INFORMATION GIVEN Block Start

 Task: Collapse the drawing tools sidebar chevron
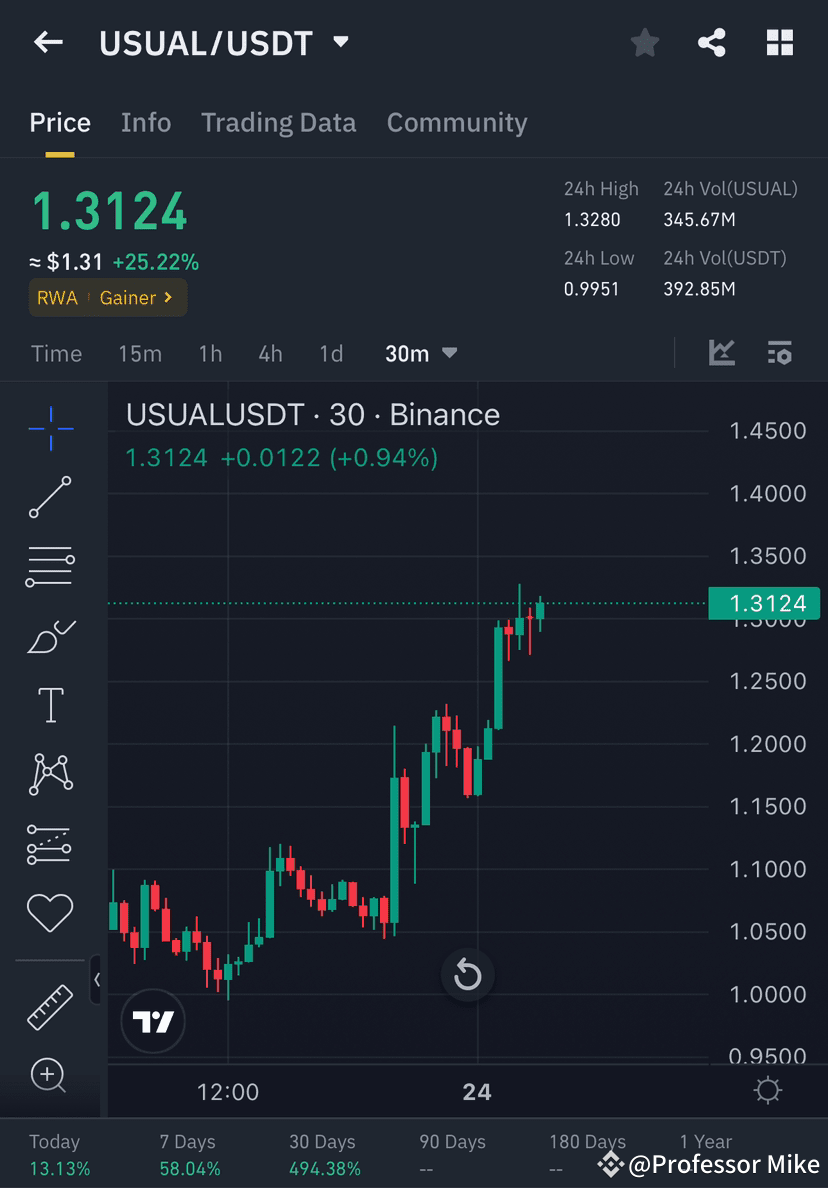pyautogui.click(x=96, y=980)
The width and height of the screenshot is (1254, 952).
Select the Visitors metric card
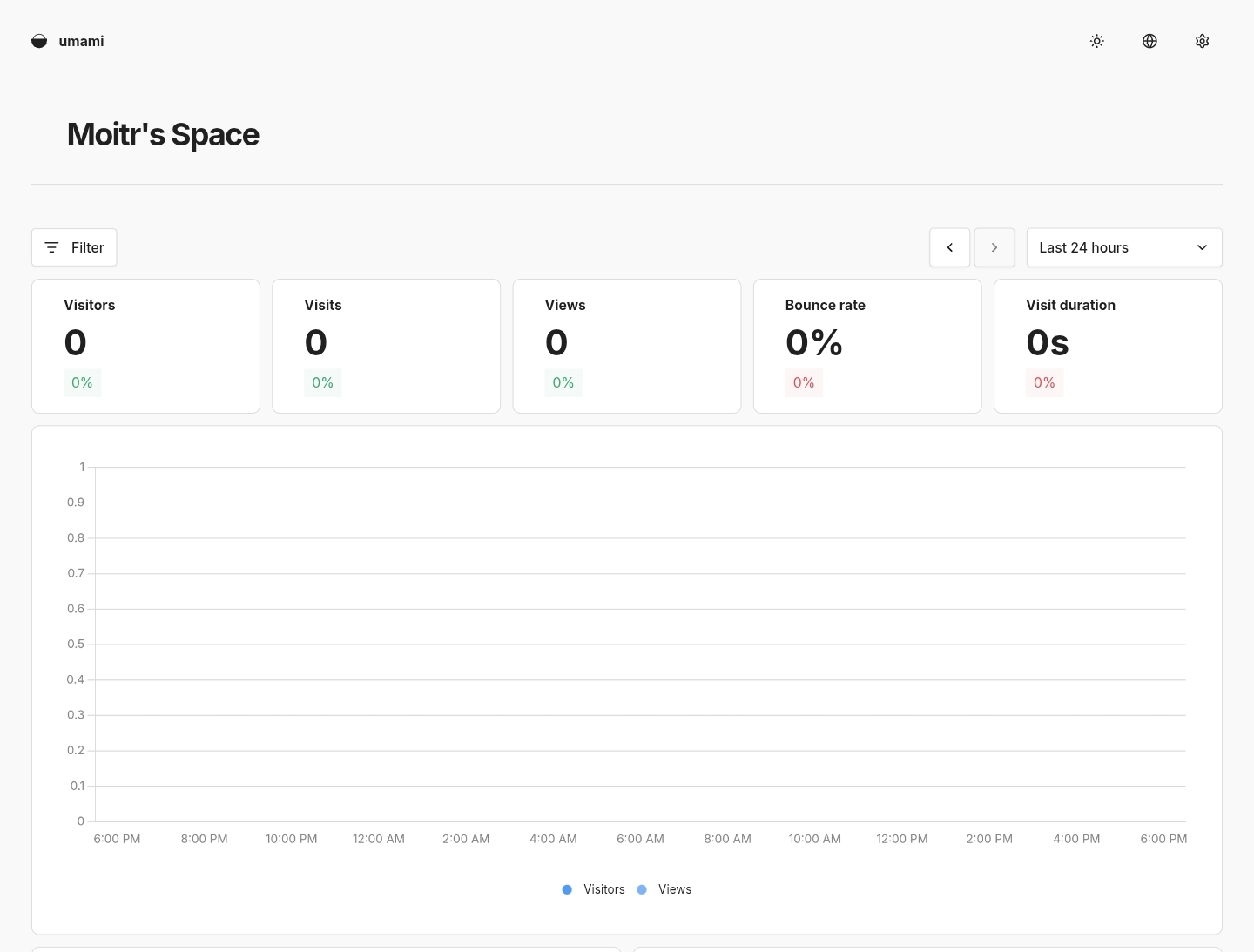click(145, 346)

INFORMATION GIVEN Block End

## TASK INSTRUCTIONS
Your answer must be the records exactly as they stand, with no pictures in it.

## TASK RESPONSE
 Task: Collapse the drawing tools sidebar chevron
pyautogui.click(x=96, y=980)
The width and height of the screenshot is (1254, 952).
Select the Visitors metric card
click(145, 346)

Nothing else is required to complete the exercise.